═════ Trecho ═════

E então ele elabora um pouco mais sobre isso. Ele diz,

A atração sexual mútua de macho e fêmea é inerente à natureza animal do homem e independente de qualquer pensamento e teorização. É permitido chamá-la de original, vegetativa, instintiva ou misteriosa … No entanto, nem a coabitação, nem o que a precede e o que se segue, gera cooperação social e modos de vida em sociedade. Os animais também se unem para acasalar, mas não desenvolveram relações sociais. A vida familiar não é apenas um produto da relação sexual. Não é de forma alguma natural e necessário que pais e filhos vivam juntos da maneira que vivem na família. A relação de acasalamento não precisa resultar em organização familiar. A família humana é o resultado do pensamento, do planejamento e da ação. É este mesmo fato que o distingue radicalmente daqueles grupos de animais que chamamos de famílias de animais per analogiam.[3]

Portanto, novamente, é o reconhecimento das vantagens da divisão do trabalho que torna as relações familiares estáveis, em vez de as pessoas se separarem e seguirem seu próprio caminho.

═════ Conjunto de registros ═════

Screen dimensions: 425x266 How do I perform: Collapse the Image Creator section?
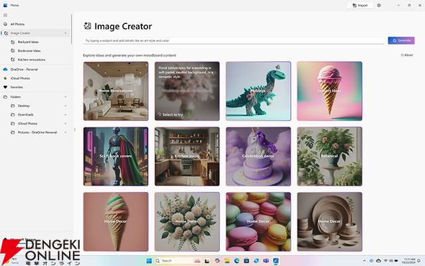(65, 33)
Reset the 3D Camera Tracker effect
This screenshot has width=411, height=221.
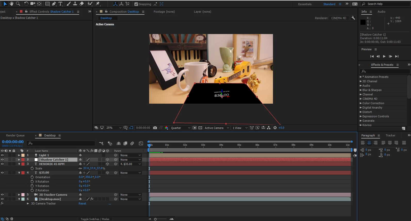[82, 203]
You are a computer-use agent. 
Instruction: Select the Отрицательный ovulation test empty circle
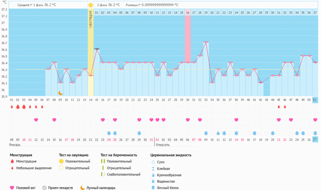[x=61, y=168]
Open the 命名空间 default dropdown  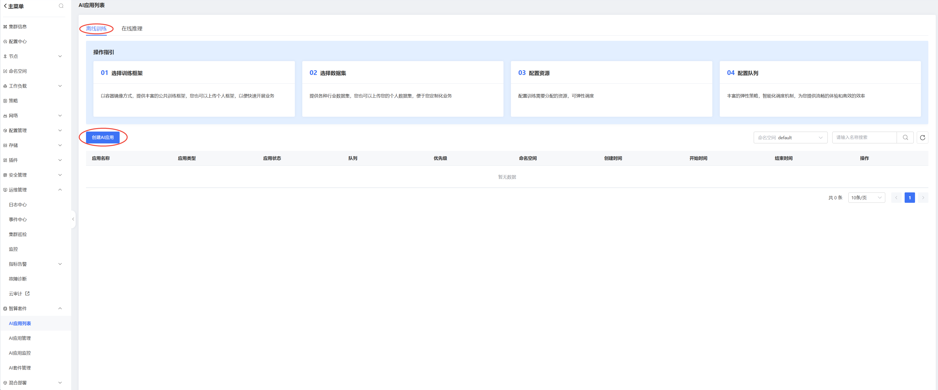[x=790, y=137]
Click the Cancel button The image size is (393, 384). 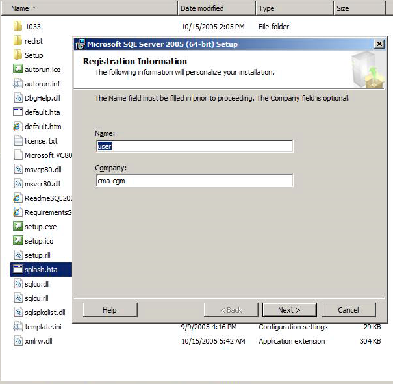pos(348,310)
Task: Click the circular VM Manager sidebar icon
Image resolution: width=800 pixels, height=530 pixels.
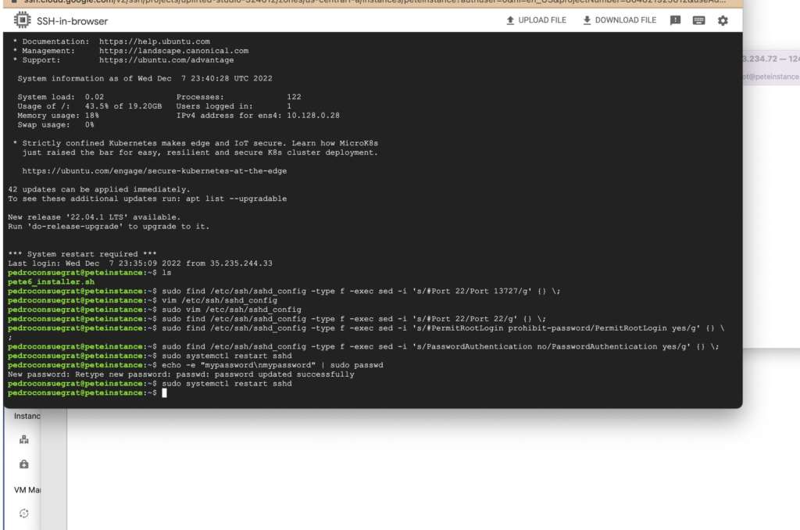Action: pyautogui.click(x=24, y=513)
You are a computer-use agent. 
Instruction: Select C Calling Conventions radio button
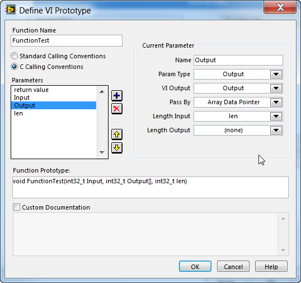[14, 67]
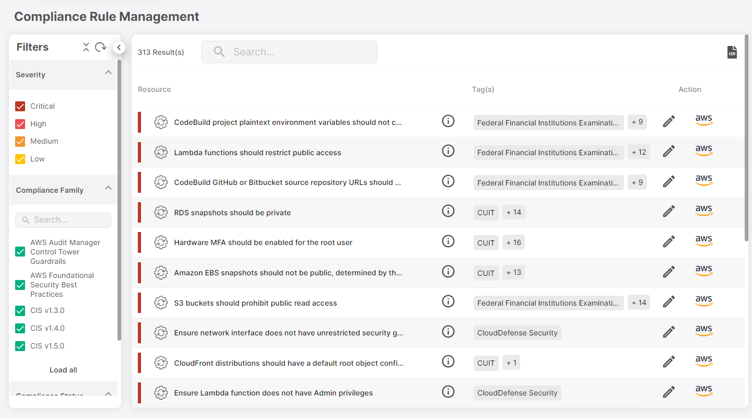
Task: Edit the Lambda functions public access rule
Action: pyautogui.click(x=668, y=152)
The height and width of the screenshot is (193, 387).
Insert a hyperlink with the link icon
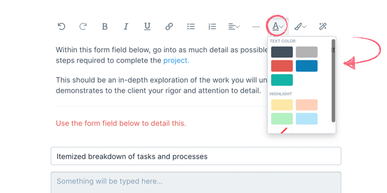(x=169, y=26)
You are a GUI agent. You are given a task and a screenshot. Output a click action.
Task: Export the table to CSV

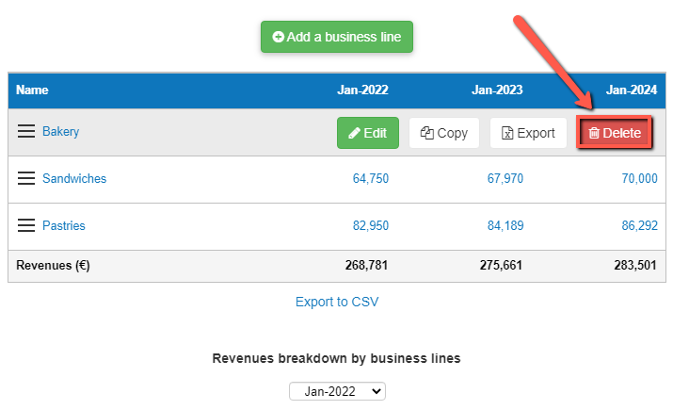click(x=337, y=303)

═════

→ Complete o seguinte:
• A. Reproduza o trecho sobre a origem da família, começando nas palavras "Portanto, novamente, é" e terminando logo após "seu próprio caminho.".
• B. Dê continuidade ao trecho sobre a origem da família a partir do ponto em que ele termina.

→ Respostas às tarefas:
• A.
Portanto, novamente, é o reconhecimento das vantagens da divisão do trabalho que torna as relações familiares estáveis, em vez de as pessoas se separarem e seguirem seu próprio caminho.

• B.
Agora, a divisão do trabalho então, por ser mais produtiva, permite também, como já indiquei ontem na minha palestra, um crescimento populacional que de outra forma não seria possível. A maneira mais fácil de nos convencermos disso é nos engajarmos em um exercício intelectual, o que aconteceria com a população mundial se decidíssemos a partir de agora nos retirar de toda interação social e nos tornarmos produtores autossuficientes. Como já sugeri com aquele exemplo hippie, pode-se ver facilmente que se fizéssemos algo assim, a maior parte da humanidade seria erradicada em poucos dias, porque não seríamos capazes de prover todas as comodidades que nos acostumamos a ter. Assim que nosso caminhão se desgastar, não seremos capazes de consertá-lo; assim que nosso leite acabar, bem, no meu caso, o mais importante, assim que minha cerveja acabar, eu ficaria em apuros.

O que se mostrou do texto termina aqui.